[Stored data entries]
= Beginning of Section =

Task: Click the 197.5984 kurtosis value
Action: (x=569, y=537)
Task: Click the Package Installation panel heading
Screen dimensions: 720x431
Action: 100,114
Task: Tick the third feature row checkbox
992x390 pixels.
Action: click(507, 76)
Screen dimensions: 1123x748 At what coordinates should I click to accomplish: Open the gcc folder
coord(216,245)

= End of Section =
= Beginning of Section =

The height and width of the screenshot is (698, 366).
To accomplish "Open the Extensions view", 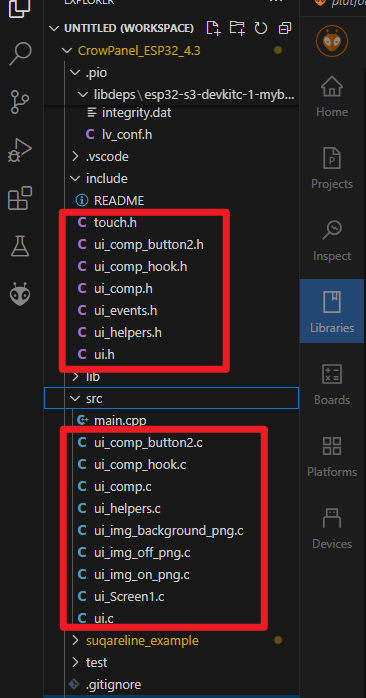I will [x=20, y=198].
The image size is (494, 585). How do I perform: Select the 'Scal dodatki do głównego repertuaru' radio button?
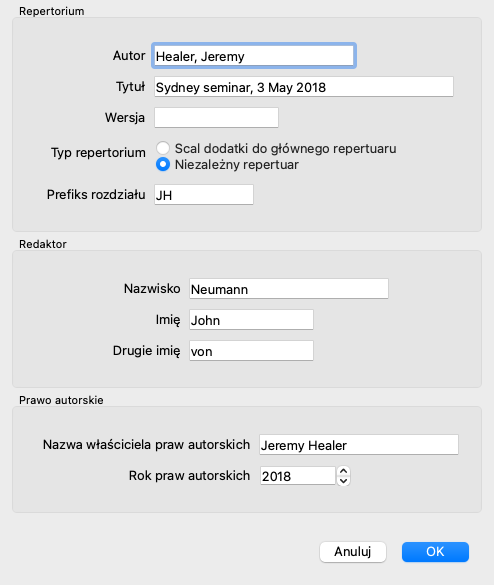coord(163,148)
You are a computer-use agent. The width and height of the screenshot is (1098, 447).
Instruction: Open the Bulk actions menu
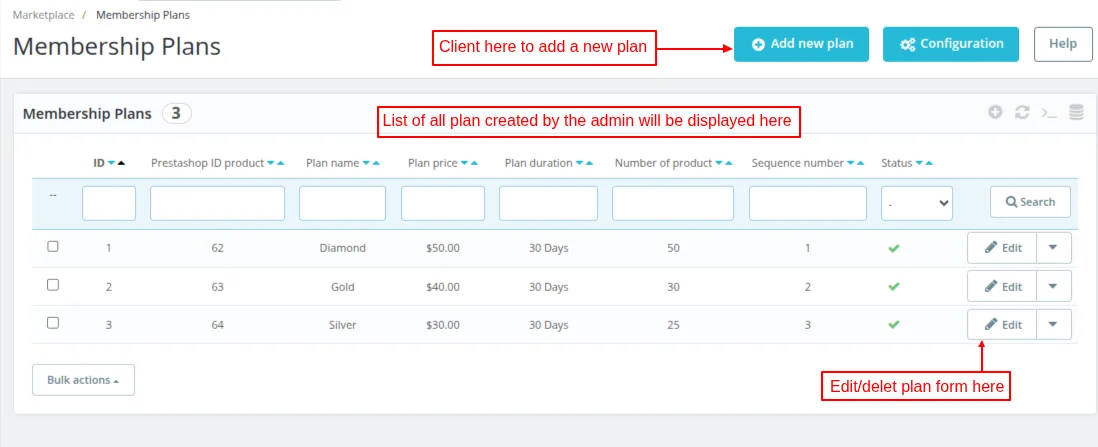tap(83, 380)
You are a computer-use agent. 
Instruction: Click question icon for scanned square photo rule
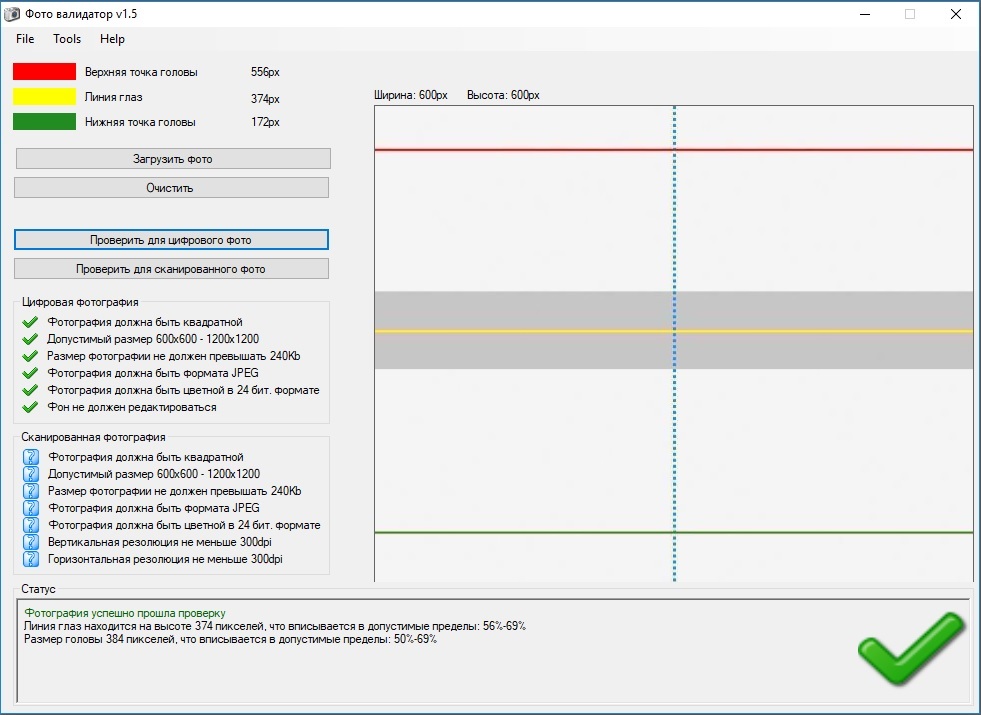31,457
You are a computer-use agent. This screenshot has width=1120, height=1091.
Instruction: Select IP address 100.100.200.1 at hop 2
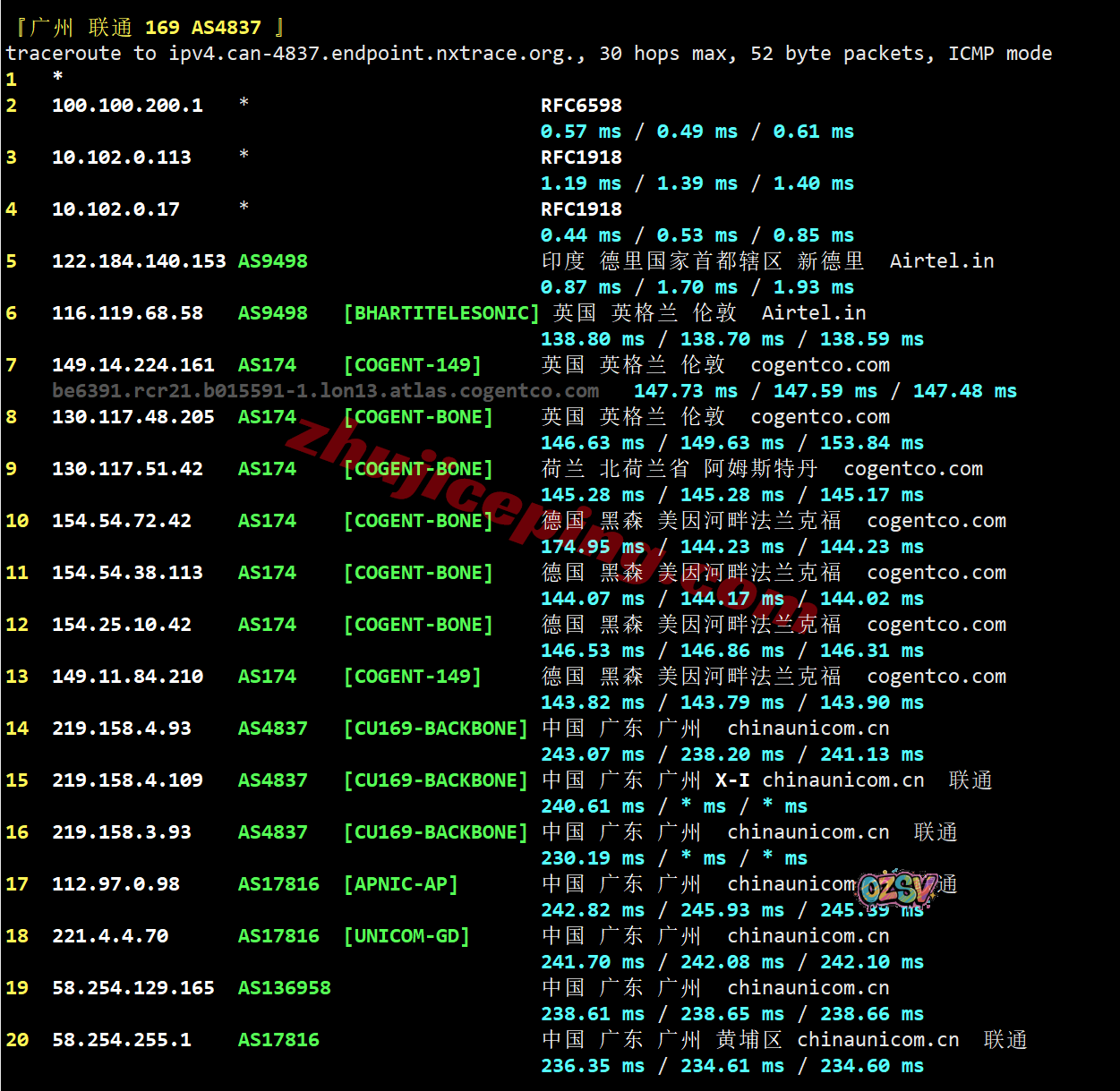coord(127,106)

= End of Section =

Search the records for the word "agent" and return every line that holds it.

Written response:
You are a computer-use agent. The width and height of the screenshot is (1098, 447).
You are a computer-use agent. 
You are a computer-use agent. This screenshot has width=1120, height=1091.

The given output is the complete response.